> Problem requirements
The answer must consist solely of the lines from the one containing "サイトポリシー (464, 2348)" to the end of the entries below, repeated exactly.

[Stored records]
..........
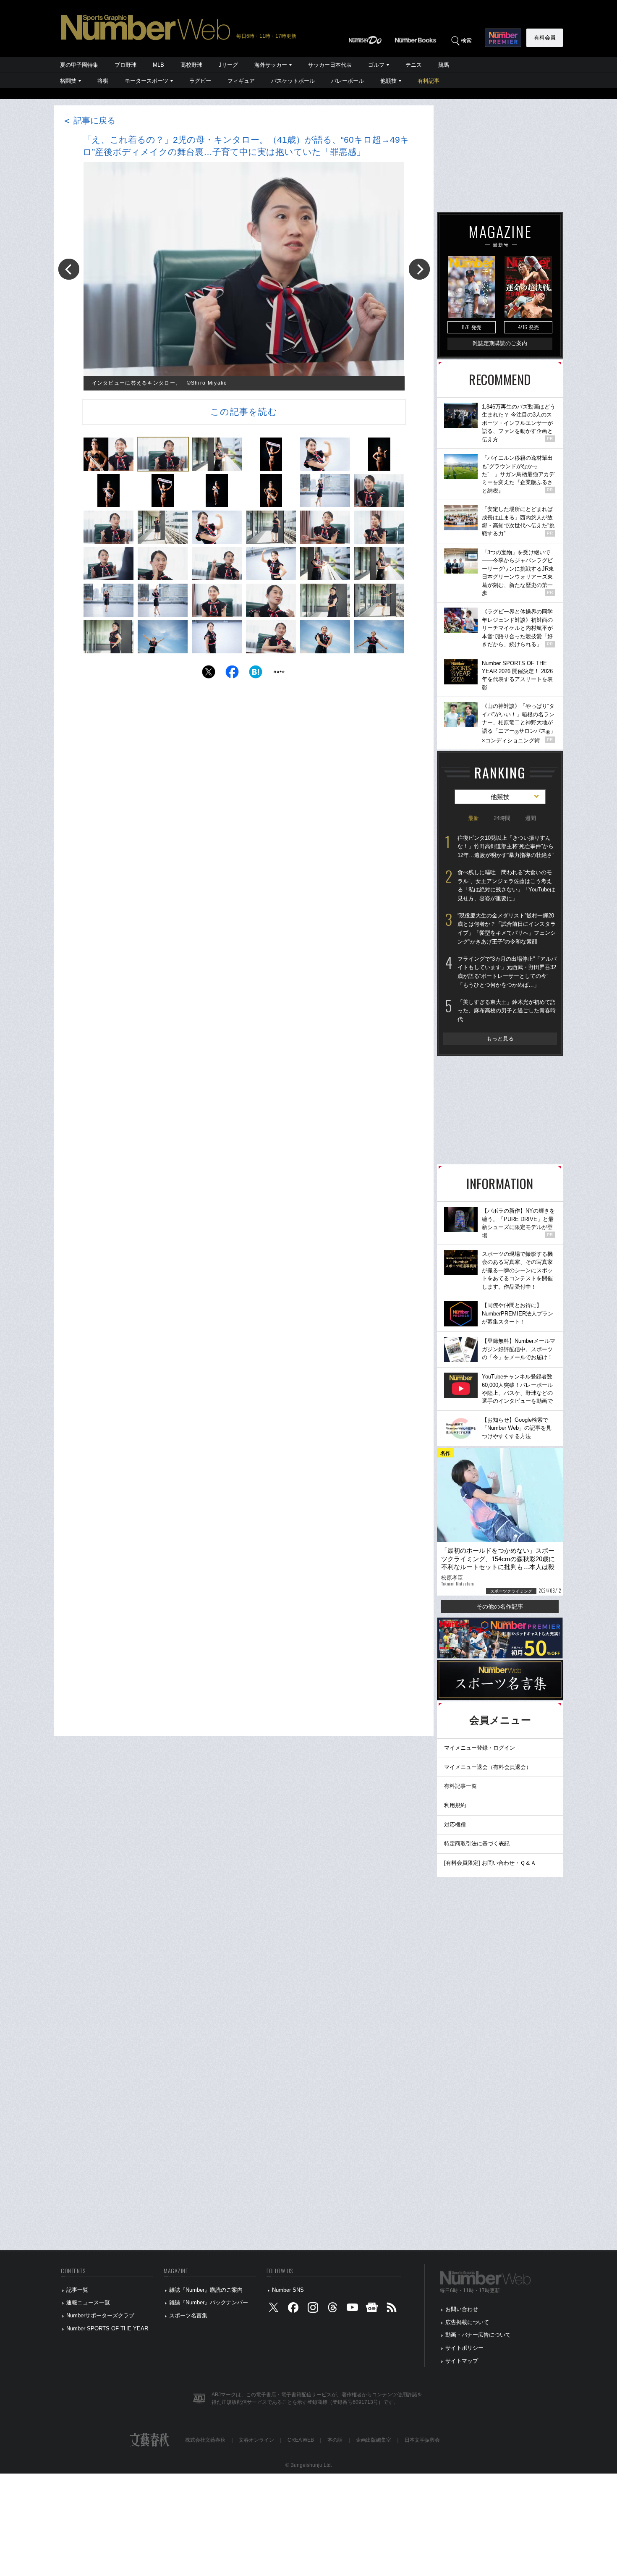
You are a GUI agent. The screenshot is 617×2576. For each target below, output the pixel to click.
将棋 (102, 81)
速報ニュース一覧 (88, 2302)
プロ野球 (125, 65)
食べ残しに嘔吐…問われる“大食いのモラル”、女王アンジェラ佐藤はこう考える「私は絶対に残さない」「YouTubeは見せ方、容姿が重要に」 (506, 885)
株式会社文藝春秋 (205, 2440)
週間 (530, 818)
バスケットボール (293, 81)
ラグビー (200, 81)
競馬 (443, 65)
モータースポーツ (146, 81)
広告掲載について (467, 2322)
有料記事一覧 (460, 1786)
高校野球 (191, 65)
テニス (413, 65)
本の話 (334, 2440)
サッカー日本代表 (330, 65)
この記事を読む (243, 412)
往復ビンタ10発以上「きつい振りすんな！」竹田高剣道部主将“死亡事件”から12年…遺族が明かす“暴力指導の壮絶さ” (506, 846)
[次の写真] (419, 269)
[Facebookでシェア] (232, 674)
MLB (158, 65)
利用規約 (455, 1805)
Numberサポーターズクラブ (100, 2315)
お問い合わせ (461, 2309)
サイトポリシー (464, 2348)
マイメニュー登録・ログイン (479, 1748)
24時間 (502, 818)
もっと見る (500, 1038)
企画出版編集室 (373, 2440)
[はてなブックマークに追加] (255, 674)
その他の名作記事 (499, 1606)
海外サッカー (270, 65)
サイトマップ (461, 2361)
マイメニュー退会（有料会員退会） (487, 1767)
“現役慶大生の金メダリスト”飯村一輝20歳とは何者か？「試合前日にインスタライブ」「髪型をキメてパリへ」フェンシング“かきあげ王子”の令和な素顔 (507, 928)
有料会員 (545, 37)
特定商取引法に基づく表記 (477, 1843)
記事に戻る (89, 120)
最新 (473, 818)
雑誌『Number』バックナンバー (208, 2302)
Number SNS (288, 2290)
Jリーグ (228, 65)
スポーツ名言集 (188, 2315)
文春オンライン (256, 2440)
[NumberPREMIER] (503, 38)
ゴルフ (376, 65)
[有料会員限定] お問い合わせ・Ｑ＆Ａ (490, 1863)
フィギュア (241, 81)
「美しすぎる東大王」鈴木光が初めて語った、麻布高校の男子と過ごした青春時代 (507, 1010)
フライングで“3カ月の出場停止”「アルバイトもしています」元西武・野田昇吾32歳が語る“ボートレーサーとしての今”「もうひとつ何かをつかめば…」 (507, 972)
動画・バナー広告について (478, 2335)
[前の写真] (68, 269)
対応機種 (455, 1824)
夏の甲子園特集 (79, 65)
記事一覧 (77, 2290)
..........
> Expected answer
サイトポリシー (464, 2348)
マイメニュー登録・ログイン (479, 1748)
24時間 (502, 818)
もっと見る (500, 1038)
企画出版編集室 (373, 2440)
[はてなブックマークに追加] (255, 674)
その他の名作記事 (499, 1606)
海外サッカー (270, 65)
サイトマップ (461, 2361)
マイメニュー退会（有料会員退会） (487, 1767)
“現役慶大生の金メダリスト”飯村一輝20歳とは何者か？「試合前日にインスタライブ」「髪型をキメてパリへ」フェンシング“かきあげ王子”の令和な素顔 (507, 928)
有料会員 (545, 37)
特定商取引法に基づく表記 (477, 1843)
記事に戻る (89, 120)
最新 (473, 818)
雑誌『Number』バックナンバー (208, 2302)
Number SNS (288, 2290)
Jリーグ (228, 65)
スポーツ名言集 (188, 2315)
文春オンライン (256, 2440)
[NumberPREMIER] (503, 38)
ゴルフ (376, 65)
[有料会員限定] お問い合わせ・Ｑ＆Ａ (490, 1863)
フィギュア (241, 81)
「美しすぎる東大王」鈴木光が初めて語った、麻布高校の男子と過ごした青春時代 (507, 1010)
フライングで“3カ月の出場停止”「アルバイトもしています」元西武・野田昇吾32歳が語る“ボートレーサーとしての今”「もうひとつ何かをつかめば…」 (507, 972)
動画・バナー広告について (478, 2335)
[前の写真] (68, 269)
対応機種 (455, 1824)
夏の甲子園特集 (79, 65)
記事一覧 (77, 2290)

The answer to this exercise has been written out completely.